Midnight Mass – Christmas 2017
On December 21st 1968 Apollo 8 lifted off for its journey to the moon. Frank Borman was the senior astronaut. As they circled the moon in their tiny space module we were given the most incredible first real pictures of the earth from outer space.
As they saw earth from outer space they said, ‘We went in search of the moon, and discovered instead the earth.’ As they orbited the moon they read from the first Chapter of the book of Genesis, the great poem of God’s creation. ‘we went in search of the moon, and discovered instead the earth.’ There is a message from 1968 that is as powerful on Christmas Eve in 2017.

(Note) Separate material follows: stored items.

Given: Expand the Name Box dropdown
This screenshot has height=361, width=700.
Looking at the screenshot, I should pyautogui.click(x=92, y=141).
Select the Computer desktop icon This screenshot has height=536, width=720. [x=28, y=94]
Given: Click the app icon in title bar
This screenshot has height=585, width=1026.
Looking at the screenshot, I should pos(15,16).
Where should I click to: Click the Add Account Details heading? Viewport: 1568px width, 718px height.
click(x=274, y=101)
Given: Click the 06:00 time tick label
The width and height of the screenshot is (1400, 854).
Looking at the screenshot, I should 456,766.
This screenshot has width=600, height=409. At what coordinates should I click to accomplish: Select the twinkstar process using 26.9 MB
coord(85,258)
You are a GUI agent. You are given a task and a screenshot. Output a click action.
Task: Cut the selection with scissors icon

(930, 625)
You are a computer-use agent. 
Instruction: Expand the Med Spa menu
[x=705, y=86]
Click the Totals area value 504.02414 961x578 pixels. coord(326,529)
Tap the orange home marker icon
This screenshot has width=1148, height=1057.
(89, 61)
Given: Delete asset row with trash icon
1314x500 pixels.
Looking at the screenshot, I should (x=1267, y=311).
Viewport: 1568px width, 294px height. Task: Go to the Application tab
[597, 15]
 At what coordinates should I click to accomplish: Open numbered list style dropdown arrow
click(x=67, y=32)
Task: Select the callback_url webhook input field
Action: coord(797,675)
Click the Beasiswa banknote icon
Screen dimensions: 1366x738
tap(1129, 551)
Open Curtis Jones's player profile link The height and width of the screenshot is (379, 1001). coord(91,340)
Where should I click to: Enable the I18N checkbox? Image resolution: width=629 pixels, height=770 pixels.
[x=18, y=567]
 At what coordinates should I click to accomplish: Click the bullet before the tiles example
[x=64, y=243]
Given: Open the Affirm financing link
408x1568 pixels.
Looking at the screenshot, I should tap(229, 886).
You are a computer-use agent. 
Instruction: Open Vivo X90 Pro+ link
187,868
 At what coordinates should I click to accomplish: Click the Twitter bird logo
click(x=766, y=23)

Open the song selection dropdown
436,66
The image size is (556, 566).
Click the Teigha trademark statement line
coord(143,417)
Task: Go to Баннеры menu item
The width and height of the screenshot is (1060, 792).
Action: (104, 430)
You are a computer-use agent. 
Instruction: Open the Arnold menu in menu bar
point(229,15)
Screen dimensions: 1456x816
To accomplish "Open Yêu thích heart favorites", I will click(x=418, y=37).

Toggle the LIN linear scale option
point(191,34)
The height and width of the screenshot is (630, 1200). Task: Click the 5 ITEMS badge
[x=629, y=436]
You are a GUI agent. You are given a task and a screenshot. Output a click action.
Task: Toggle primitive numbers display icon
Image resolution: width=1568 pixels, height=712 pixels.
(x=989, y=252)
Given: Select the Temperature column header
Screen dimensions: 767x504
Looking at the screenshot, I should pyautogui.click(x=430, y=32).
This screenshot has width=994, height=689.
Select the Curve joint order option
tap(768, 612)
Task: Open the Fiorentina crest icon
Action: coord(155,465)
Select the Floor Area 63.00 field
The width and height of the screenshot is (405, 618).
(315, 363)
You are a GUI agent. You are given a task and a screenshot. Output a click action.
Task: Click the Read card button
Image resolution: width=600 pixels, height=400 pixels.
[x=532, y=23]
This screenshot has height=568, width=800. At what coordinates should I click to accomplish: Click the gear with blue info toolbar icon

So often we seek for the moon and fail to grasp what is right with us. As we seek to discover God we look too far – we ask questions that are too big for us to answer; we try to find him in the huge intractable problems that are presented to us in our world, and then we wonder why we don’t or can’t discover him. We are reaching out for the moon, but we are failing to see what is right with us.
The God who is the Creator of all that there is; the God who is infinite, invisible and truly unknowable, makes himself visible, knowable, and wraps himself up in flesh and blood in the infant who was born on what we now call Christmas Eve. This God makes himself like you and me in Jesus, and says, ‘If you want to know what I look like – look to Jesus. If you want to know what I am saying to you, listen to Jesus. If you seek my kingdom here on earth as it is in heaven, do as Jesus bids us to do. Don’t look somewhere else, don’t try to see beyond what you can see, or know beyond what you can know, just see and know Jesus.
‘Here I am wrapped in a cloth – I will leave that cloth behind in the empty tomb. Here I am in the manger made of wood and nails – I will be found with those again when I am hanging on the cross. Here is my mother with tears of joy because I have been born from her womb – she will weep tears of sorrow when she sees me dead. But I will be born again, not from her womb, but the from the womb of the empty tomb. Look at these hands – these are the hands that are wrapped around my fathers finger, and these are the hands that will spasm in pain on the wood. These hands that threw stars into space, to cruel nails surrendered.’
Friends, don’t look for our God in places that are beyond you. Don’t give up looking because you may well be sniffing around in the wrong place, asking the wrong questions, demanding the wrong answers. Don’t argue God out of your life, because you may have started with the wrong premiss and come up with the wrong conclusions.
This Christmas Eve, commit yourself again, afresh to the journey of faith. The journey made by Mary whose humility is a lesson to us all; the journey made by Joseph who didn’t reject Mary despite the scandal; the journey of the shepherds who didn’t allow anything to get in the way of the joy of the message; the journey of the Wise Men who persisted in their search until they reached a destination.
Journey together to the manger and gather there where we can rejoice that all of the glory of God is revealed in a child. Fix your eyes on him; let your hearts be joined with his in human love and compassion. Don’t try to see beyond him, because that way you will miss him. Stay with him and journey from manger to cross, and even when we reach there, the angels will say to us, as they said 2000 years ago in the garden of resurrection, ‘Why do you stand looking up to heaven? He is not here, he has gone to a place you know well, to Galilee’. He is in a place well known to all of you. And right now he is here. Yes, God is here – in full glory, in bread, wine, song of praise, prayer, in the fellowship of his gathered people. So right now you don’t need to look elsewhere.
‘And from the crew of Apollo 8, we close with good night, a good luck, a merry Christmas and God bless all of you – all of you on good earth.’